• **Exercise details**: Each entry has to be copied exactly, with nothing missed.
-- Recorded information follows --
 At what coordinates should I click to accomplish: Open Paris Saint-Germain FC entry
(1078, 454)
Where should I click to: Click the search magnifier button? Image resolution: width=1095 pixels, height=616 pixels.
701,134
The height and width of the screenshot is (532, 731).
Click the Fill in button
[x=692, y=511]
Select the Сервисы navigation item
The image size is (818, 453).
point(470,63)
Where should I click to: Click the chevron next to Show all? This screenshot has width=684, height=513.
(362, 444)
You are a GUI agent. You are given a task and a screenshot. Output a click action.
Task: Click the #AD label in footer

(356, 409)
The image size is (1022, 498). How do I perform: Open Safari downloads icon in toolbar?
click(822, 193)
-- Recorded information concluded --
• **Response below**:
 At what coordinates should I click to accomplish: Open Paris Saint-Germain FC entry
(1078, 454)
Where should I click to: Click the search magnifier button? Image resolution: width=1095 pixels, height=616 pixels.
701,134
The height and width of the screenshot is (532, 731).
Click the Fill in button
[x=692, y=511]
Select the Сервисы navigation item
The image size is (818, 453).
point(470,63)
Where should I click to: Click the chevron next to Show all? This screenshot has width=684, height=513.
(362, 444)
You are a GUI agent. You are given a task and a screenshot. Output a click action.
Task: Click the #AD label in footer

(356, 409)
The image size is (1022, 498). How do I perform: Open Safari downloads icon in toolbar?
click(822, 193)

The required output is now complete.